[Records to process — start]
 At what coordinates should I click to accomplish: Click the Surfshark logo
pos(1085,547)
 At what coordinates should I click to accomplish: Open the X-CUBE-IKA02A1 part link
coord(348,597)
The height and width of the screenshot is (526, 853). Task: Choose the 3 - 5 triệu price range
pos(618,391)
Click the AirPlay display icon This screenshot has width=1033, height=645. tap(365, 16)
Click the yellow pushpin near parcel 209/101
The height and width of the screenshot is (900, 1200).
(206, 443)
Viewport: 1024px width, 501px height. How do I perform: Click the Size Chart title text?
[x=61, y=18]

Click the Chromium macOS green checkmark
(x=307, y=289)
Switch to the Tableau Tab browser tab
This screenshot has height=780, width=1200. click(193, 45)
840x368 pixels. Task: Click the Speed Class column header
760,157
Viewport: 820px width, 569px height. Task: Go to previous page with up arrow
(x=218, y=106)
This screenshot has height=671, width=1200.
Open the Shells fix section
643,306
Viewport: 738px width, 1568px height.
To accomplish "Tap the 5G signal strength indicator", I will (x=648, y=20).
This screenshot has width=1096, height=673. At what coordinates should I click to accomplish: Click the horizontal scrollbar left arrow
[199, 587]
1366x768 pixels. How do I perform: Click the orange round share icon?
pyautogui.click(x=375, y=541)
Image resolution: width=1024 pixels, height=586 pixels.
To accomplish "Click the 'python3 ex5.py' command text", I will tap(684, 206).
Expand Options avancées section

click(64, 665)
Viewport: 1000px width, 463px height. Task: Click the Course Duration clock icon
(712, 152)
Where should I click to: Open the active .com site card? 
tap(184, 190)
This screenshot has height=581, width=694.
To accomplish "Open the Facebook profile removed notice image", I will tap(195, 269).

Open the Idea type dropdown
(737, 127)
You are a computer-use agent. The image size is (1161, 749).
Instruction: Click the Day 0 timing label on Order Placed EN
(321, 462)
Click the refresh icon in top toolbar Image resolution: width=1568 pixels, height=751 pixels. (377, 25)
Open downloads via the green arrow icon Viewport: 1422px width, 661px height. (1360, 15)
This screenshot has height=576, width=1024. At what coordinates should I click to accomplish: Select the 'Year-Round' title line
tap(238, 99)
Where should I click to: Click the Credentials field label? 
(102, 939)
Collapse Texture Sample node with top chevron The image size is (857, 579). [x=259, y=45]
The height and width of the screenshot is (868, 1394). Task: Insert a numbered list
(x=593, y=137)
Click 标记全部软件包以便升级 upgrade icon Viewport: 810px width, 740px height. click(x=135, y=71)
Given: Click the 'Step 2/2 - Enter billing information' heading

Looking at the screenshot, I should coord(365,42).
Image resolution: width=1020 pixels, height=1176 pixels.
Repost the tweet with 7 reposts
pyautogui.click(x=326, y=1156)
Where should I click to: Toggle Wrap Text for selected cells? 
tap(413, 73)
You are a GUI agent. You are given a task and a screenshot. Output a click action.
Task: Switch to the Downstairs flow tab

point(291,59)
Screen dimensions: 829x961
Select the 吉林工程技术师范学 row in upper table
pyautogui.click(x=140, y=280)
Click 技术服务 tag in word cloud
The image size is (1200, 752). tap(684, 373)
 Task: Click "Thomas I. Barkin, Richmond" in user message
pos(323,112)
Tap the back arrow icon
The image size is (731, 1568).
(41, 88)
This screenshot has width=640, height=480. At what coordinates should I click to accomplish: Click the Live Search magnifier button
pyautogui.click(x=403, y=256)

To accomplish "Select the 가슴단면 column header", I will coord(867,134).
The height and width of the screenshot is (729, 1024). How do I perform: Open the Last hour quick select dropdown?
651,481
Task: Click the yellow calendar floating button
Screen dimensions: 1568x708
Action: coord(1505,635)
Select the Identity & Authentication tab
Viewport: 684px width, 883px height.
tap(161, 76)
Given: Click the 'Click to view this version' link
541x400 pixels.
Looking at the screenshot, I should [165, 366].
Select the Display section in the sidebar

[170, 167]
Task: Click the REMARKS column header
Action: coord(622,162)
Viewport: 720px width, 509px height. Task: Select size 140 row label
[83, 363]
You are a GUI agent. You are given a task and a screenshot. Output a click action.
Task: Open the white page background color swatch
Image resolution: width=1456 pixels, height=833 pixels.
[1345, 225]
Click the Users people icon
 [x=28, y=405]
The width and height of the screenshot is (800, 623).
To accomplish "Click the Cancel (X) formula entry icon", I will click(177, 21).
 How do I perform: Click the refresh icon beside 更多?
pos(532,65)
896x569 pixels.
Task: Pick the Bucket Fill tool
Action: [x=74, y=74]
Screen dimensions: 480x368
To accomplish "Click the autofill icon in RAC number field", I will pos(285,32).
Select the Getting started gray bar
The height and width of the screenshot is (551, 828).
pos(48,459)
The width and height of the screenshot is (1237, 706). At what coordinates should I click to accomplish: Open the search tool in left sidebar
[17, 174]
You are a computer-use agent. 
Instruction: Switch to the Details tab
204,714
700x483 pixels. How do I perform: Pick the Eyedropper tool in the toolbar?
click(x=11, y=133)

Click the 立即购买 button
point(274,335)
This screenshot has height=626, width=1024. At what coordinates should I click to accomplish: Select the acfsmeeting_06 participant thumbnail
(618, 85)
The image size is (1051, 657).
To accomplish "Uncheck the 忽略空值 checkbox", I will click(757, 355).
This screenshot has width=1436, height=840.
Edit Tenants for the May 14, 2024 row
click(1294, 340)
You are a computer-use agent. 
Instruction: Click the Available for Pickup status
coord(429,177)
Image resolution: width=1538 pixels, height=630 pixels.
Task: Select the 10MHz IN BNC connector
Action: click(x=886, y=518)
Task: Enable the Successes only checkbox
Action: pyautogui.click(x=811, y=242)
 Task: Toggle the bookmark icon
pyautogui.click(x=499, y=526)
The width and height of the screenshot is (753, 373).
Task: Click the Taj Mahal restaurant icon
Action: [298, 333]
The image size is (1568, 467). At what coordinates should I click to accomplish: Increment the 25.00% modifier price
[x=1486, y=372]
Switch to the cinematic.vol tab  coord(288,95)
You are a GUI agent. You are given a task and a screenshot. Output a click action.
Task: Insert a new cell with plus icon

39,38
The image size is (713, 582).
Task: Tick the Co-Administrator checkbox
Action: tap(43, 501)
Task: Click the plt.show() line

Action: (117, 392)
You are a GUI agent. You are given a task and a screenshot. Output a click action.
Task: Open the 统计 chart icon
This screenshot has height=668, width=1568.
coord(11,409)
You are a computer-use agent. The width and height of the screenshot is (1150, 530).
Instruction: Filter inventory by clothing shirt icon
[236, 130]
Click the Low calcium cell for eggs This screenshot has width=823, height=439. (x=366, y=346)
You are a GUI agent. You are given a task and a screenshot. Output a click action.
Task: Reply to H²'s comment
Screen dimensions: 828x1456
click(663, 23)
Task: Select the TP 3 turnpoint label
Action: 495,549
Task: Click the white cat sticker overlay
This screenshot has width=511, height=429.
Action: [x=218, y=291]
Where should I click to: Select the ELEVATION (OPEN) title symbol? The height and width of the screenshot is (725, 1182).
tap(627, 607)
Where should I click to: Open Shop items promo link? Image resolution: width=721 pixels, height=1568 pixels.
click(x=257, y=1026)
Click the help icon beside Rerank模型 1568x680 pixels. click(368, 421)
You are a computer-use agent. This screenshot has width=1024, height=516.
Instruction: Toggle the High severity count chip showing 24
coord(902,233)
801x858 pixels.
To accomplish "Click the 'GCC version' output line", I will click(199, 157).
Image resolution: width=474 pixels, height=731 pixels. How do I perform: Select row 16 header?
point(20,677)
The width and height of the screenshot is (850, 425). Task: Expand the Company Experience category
[Records to process — finish]
What you are asked to do:
Give back all of the data exactly, with every line intact.

Response area:
 At what coordinates should I click to accomplish: Click the Surfshark logo
pos(1085,547)
 At what coordinates should I click to accomplish: Open the X-CUBE-IKA02A1 part link
coord(348,597)
The height and width of the screenshot is (526, 853). Task: Choose the 3 - 5 triệu price range
pos(618,391)
Click the AirPlay display icon This screenshot has width=1033, height=645. tap(365, 16)
Click the yellow pushpin near parcel 209/101
The height and width of the screenshot is (900, 1200).
(206, 443)
Viewport: 1024px width, 501px height. How do I perform: Click the Size Chart title text?
[x=61, y=18]

Click the Chromium macOS green checkmark
(x=307, y=289)
Switch to the Tableau Tab browser tab
This screenshot has height=780, width=1200. click(193, 45)
840x368 pixels. Task: Click the Speed Class column header
760,157
Viewport: 820px width, 569px height. Task: Go to previous page with up arrow
(x=218, y=106)
This screenshot has height=671, width=1200.
Open the Shells fix section
643,306
Viewport: 738px width, 1568px height.
To accomplish "Tap the 5G signal strength indicator", I will (x=648, y=20).
This screenshot has width=1096, height=673. At what coordinates should I click to accomplish: Click the horizontal scrollbar left arrow
[199, 587]
1366x768 pixels. How do I perform: Click the orange round share icon?
pyautogui.click(x=375, y=541)
Image resolution: width=1024 pixels, height=586 pixels.
To accomplish "Click the 'python3 ex5.py' command text", I will tap(684, 206).
Expand Options avancées section

click(64, 665)
Viewport: 1000px width, 463px height. Task: Click the Course Duration clock icon
(712, 152)
Where should I click to: Open the active .com site card? 
tap(184, 190)
This screenshot has height=581, width=694.
To accomplish "Open the Facebook profile removed notice image", I will tap(195, 269).

Open the Idea type dropdown
(737, 127)
You are a computer-use agent. The image size is (1161, 749).
Instruction: Click the Day 0 timing label on Order Placed EN
(321, 462)
Click the refresh icon in top toolbar Image resolution: width=1568 pixels, height=751 pixels. (377, 25)
Open downloads via the green arrow icon Viewport: 1422px width, 661px height. (1360, 15)
This screenshot has height=576, width=1024. At what coordinates should I click to accomplish: Select the 'Year-Round' title line
tap(238, 99)
Where should I click to: Click the Credentials field label? 
(102, 939)
Collapse Texture Sample node with top chevron The image size is (857, 579). [x=259, y=45]
The height and width of the screenshot is (868, 1394). Task: Insert a numbered list
(x=593, y=137)
Click 标记全部软件包以便升级 upgrade icon Viewport: 810px width, 740px height. click(x=135, y=71)
Given: Click the 'Step 2/2 - Enter billing information' heading

Looking at the screenshot, I should coord(365,42).
Image resolution: width=1020 pixels, height=1176 pixels.
Repost the tweet with 7 reposts
pyautogui.click(x=326, y=1156)
Where should I click to: Toggle Wrap Text for selected cells? 
tap(413, 73)
You are a GUI agent. You are given a task and a screenshot. Output a click action.
Task: Switch to the Downstairs flow tab

point(291,59)
Screen dimensions: 829x961
Select the 吉林工程技术师范学 row in upper table
pyautogui.click(x=140, y=280)
Click 技术服务 tag in word cloud
The image size is (1200, 752). tap(684, 373)
 Task: Click "Thomas I. Barkin, Richmond" in user message
pos(323,112)
Tap the back arrow icon
The image size is (731, 1568).
(41, 88)
This screenshot has width=640, height=480. At what coordinates should I click to accomplish: Click the Live Search magnifier button
pyautogui.click(x=403, y=256)

To accomplish "Select the 가슴단면 column header", I will coord(867,134).
The height and width of the screenshot is (729, 1024). How do I perform: Open the Last hour quick select dropdown?
651,481
Task: Click the yellow calendar floating button
Screen dimensions: 1568x708
Action: coord(1505,635)
Select the Identity & Authentication tab
Viewport: 684px width, 883px height.
tap(161, 76)
Given: Click the 'Click to view this version' link
541x400 pixels.
Looking at the screenshot, I should [165, 366].
Select the Display section in the sidebar

[170, 167]
Task: Click the REMARKS column header
Action: coord(622,162)
Viewport: 720px width, 509px height. Task: Select size 140 row label
[83, 363]
You are a GUI agent. You are given a task and a screenshot. Output a click action.
Task: Open the white page background color swatch
Image resolution: width=1456 pixels, height=833 pixels.
[1345, 225]
Click the Users people icon
 [x=28, y=405]
The width and height of the screenshot is (800, 623).
To accomplish "Click the Cancel (X) formula entry icon", I will click(177, 21).
 How do I perform: Click the refresh icon beside 更多?
pos(532,65)
896x569 pixels.
Task: Pick the Bucket Fill tool
Action: [x=74, y=74]
Screen dimensions: 480x368
To accomplish "Click the autofill icon in RAC number field", I will pos(285,32).
Select the Getting started gray bar
The height and width of the screenshot is (551, 828).
pos(48,459)
The width and height of the screenshot is (1237, 706). At what coordinates should I click to accomplish: Open the search tool in left sidebar
[17, 174]
You are a computer-use agent. 
Instruction: Switch to the Details tab
204,714
700x483 pixels. How do I perform: Pick the Eyedropper tool in the toolbar?
click(x=11, y=133)

Click the 立即购买 button
point(274,335)
This screenshot has height=626, width=1024. At what coordinates should I click to accomplish: Select the acfsmeeting_06 participant thumbnail
(618, 85)
The image size is (1051, 657).
To accomplish "Uncheck the 忽略空值 checkbox", I will click(757, 355).
This screenshot has width=1436, height=840.
Edit Tenants for the May 14, 2024 row
click(1294, 340)
You are a computer-use agent. 
Instruction: Click the Available for Pickup status
coord(429,177)
Image resolution: width=1538 pixels, height=630 pixels.
Task: Select the 10MHz IN BNC connector
Action: click(x=886, y=518)
Task: Enable the Successes only checkbox
Action: pyautogui.click(x=811, y=242)
 Task: Toggle the bookmark icon
pyautogui.click(x=499, y=526)
The width and height of the screenshot is (753, 373).
Task: Click the Taj Mahal restaurant icon
Action: [298, 333]
The image size is (1568, 467). At what coordinates should I click to accomplish: Increment the 25.00% modifier price
[x=1486, y=372]
Switch to the cinematic.vol tab  coord(288,95)
You are a GUI agent. You are given a task and a screenshot. Output a click action.
Task: Insert a new cell with plus icon

39,38
The image size is (713, 582).
Task: Tick the Co-Administrator checkbox
Action: tap(43, 501)
Task: Click the plt.show() line

Action: (117, 392)
You are a GUI agent. You are given a task and a screenshot. Output a click action.
Task: Open the 统计 chart icon
This screenshot has height=668, width=1568.
coord(11,409)
You are a computer-use agent. The width and height of the screenshot is (1150, 530).
Instruction: Filter inventory by clothing shirt icon
[236, 130]
Click the Low calcium cell for eggs This screenshot has width=823, height=439. (x=366, y=346)
You are a GUI agent. You are given a task and a screenshot. Output a click action.
Task: Reply to H²'s comment
Screen dimensions: 828x1456
click(663, 23)
Task: Select the TP 3 turnpoint label
Action: 495,549
Task: Click the white cat sticker overlay
This screenshot has width=511, height=429.
Action: [x=218, y=291]
Where should I click to: Select the ELEVATION (OPEN) title symbol? The height and width of the screenshot is (725, 1182).
tap(627, 607)
Where should I click to: Open Shop items promo link? Image resolution: width=721 pixels, height=1568 pixels.
click(x=257, y=1026)
Click the help icon beside Rerank模型 1568x680 pixels. click(368, 421)
You are a computer-use agent. This screenshot has width=1024, height=516.
Instruction: Toggle the High severity count chip showing 24
coord(902,233)
801x858 pixels.
To accomplish "Click the 'GCC version' output line", I will click(199, 157).
Image resolution: width=474 pixels, height=731 pixels. How do I perform: Select row 16 header?
point(20,677)
The width and height of the screenshot is (850, 425). Task: Expand the Company Experience category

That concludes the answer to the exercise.